During the weeks leading up to January 23, many Chinese citizens had speculated online about the spread of a new, highly contagious virus that caused respiratory problems, fever and even death. With nothing confirmed, policy makers decided to shut down the Wuhan seafood markets on January 5. Shortly after the first patient died from Covid-19 and alarms went off throughout the Asian country.
At the same time, the Chinese doctor, Li Weinliang, warned about a possible new virus. The Chinese authorities silenced his argument and the doctor would end up dying from the same condition.
The result would be 76 days of confinement, until April 8, and a battle against the disease that few could imagine. “People did not have information, they did not know what exactly the virus was or how it could be contracted and that generated a lot of anxiety,” the psychologist Li Geng, who was helping the Wuhan during the confinement, explains to the EFE agency.
While the Government began a severe procedure of action to alleviate the virus, an issue initially criticized by citizens of the Chinese province, the WHO did not declare the Covid-19 crisis as a pandemic until March 11.
In Wuhan there were really harrowing moments at the beginning. Nobody knew what was happening, people died, diagnoses were disparate and health personnel suffered from a lack of troops. It only took a little over a week for the operating system to build Huoshenshan’s first field hospital, in which situations were experienced that not even the health workers themselves want to remember.
With the Chinese New Year in sight, the authorities do not want to repeat the mistake that ended with many Chinese returning home for this holiday last year, accentuating the spread of the virus worldwide. The pandemic has already left approximately 100 million infected and more than two million dead worldwide.
Wuhan presents a more relaxed reality, although with restrictions
An intrinsic fear of disease still lingers in the consciousness of the Wuhan, a year after the city was paralyzed. But the context has certainly changed. Although China is facing a new wave of the virus and today the National Health Commission has reported 107 new infections, the outlook has been reversed.

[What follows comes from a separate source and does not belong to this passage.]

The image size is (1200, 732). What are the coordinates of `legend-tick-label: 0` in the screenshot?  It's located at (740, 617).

It should be noted that the Chinese system does not count the asymptomatic, although of this group only 99 people have been located in the last 24 hours.

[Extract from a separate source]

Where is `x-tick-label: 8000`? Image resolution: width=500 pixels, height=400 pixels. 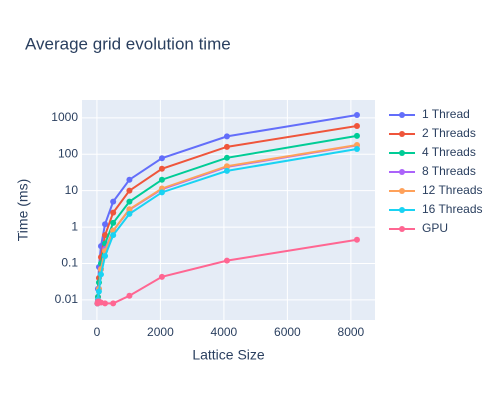
x-tick-label: 8000 is located at coordinates (352, 332).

In early September, the first festivals were held in Wuhan, in which hundreds of people could be observed without masks and without respecting social distancing.
Three weeks ago images arrived of the thousands of people who gathered in the pedestrian street of Jianghan to welcome the year 2021. A scene that is impossible in other parts of the world, where thousands of new cases and hundreds of deaths are registered each day.
Various Chinese towns tighten their restrictions
As a result of the new infections, large nerve centers of the Asian giant have decided to impose drastic measures in order to avoid a new wave in the country.
Of the 107 infections reported today, 56 were located in Heilongjiang province, located in northern China, while Beijing and the Shanghai financial sector registered three new cases. In Beijing, the competent authorities are conducting massive tests among its population, and Shanghai decided to test all health teams in the city for Covid-19, in addition to declaring cities belonging to the Baoshan district at medium risk.
On the other hand, a documentary was released yesterday on the screens of Chinese cinemas as a tribute to all those who stopped the spread of the virus at the most delicate moment. Titled “Days and nights in Wuhan”, the film highlights the work of the health service, without showing too much the extreme situations that were experienced before the progressive return to normality in the region began in early April.